Статьи «Кольцо Мёбиуса» и «Густая ласточка летала...» роднит то, что написаны они в одно время — в 1988 году, и «поправлены» уже рукой зрелого мастера, совсем недавно, причем тоже почти одновременно: соответственно в 2010 и 2011 годах. Значит, для автора книги они обе важны. Но как же ясно проступает: первая — о вневременном (проза Пушкина), вторая — о временном (поэтические эксперименты, которые вполне могли бы обойтись и без имени автора, хотя в данном случае имя присутствует — Александр Ерёменко). Суждения В.Лютого о поэзии А.Ерёменко имеют все достоинства фирменного стиля критика, в них есть изящество, ум и логика, но... почему-то не убеждают, во всяком случае меня.

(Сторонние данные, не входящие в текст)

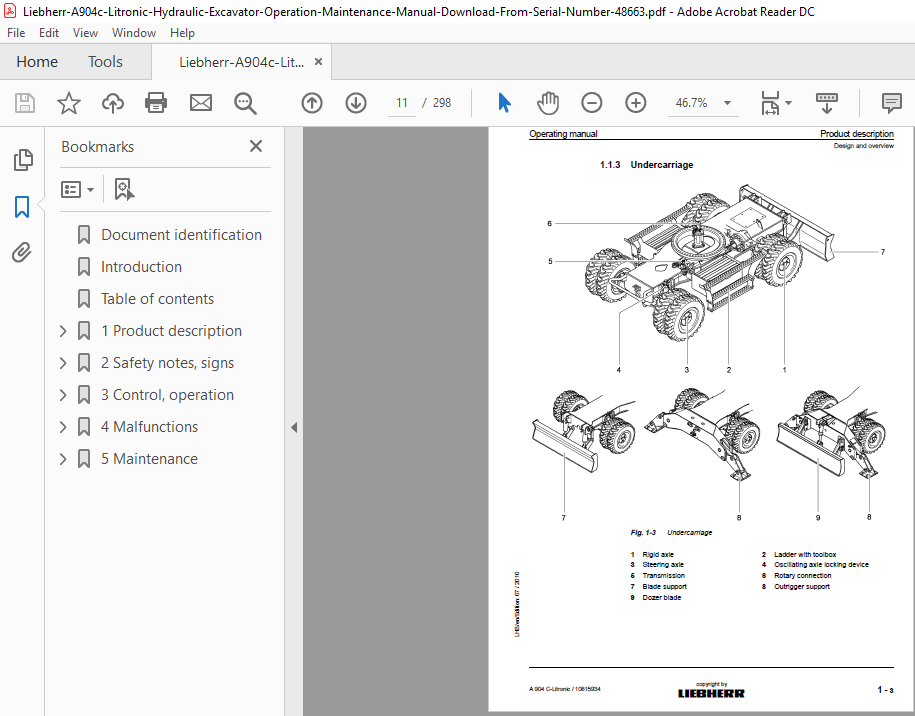Open the View menu
The width and height of the screenshot is (915, 716).
tap(85, 33)
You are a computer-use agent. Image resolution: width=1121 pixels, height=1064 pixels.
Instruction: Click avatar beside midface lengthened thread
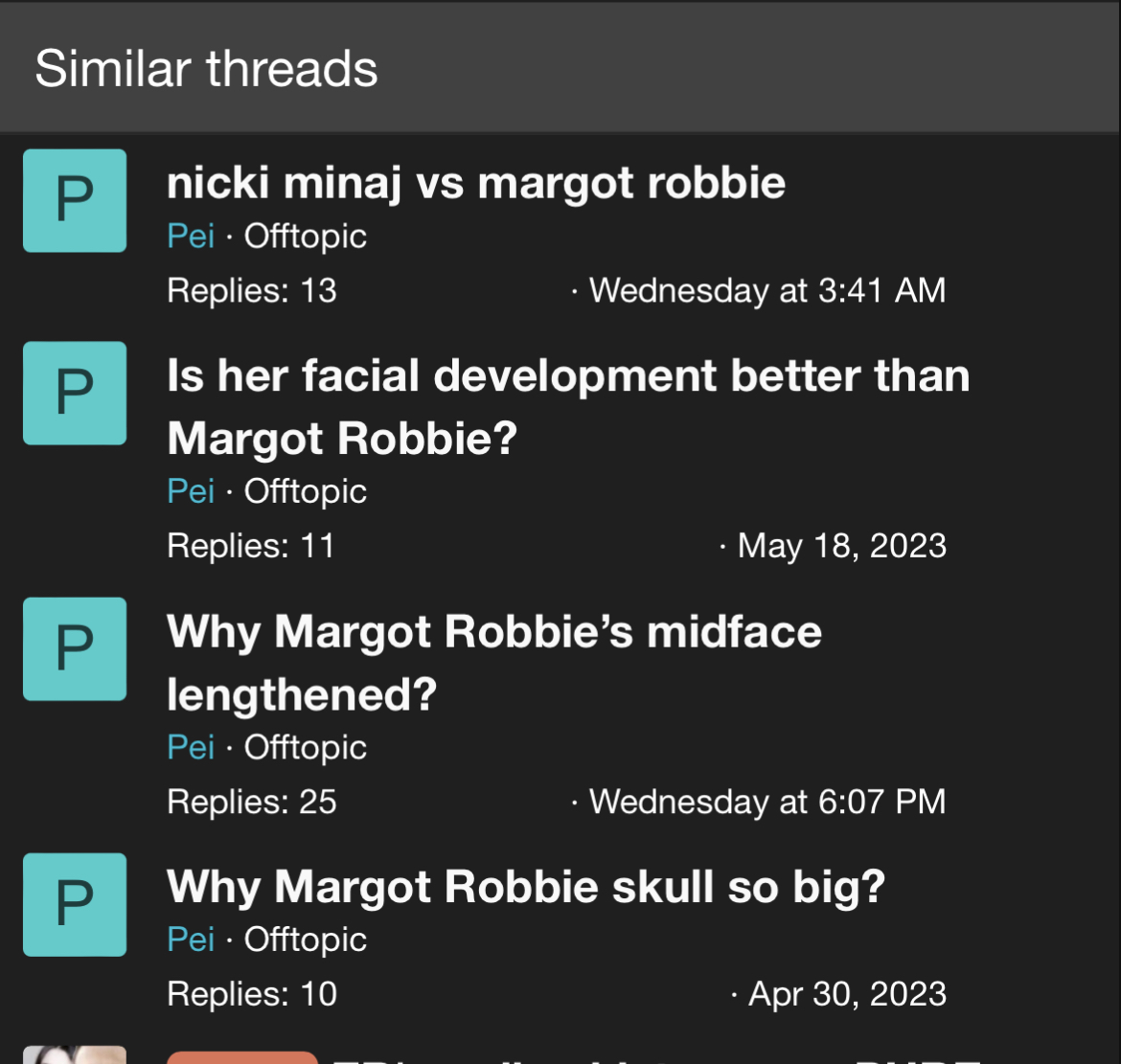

И в том, что «метаметафоризм» был живой ветвью русской поэзии.

И в том, что статья эта — попытка вернуть нам недооцененного, оставшегося в тени большого поэта, а не персонажа не слишком талантливой и уже порядком подзабытой пьесы времен нашей молодости.

Свидетельствует ли это обстоятельство об «ошибке» автора книги в объекте, оценках и т.д.? Вовсе нет. Ведь я имею в этом вопросе стойкое предубеждение, поскольку и тогда, в восьмидесятых, не скрывал, что считаю «метаметафоризм» не более чем мастерски надутым мыльным пузырем.

Но у меня и тогда были оппоненты. Думаю, будут они и теперь. Я даже хочу, чтобы они были. Однако для этого нужно, как минимум, прочитать книгу. Глубокую. Честную. Талантливую.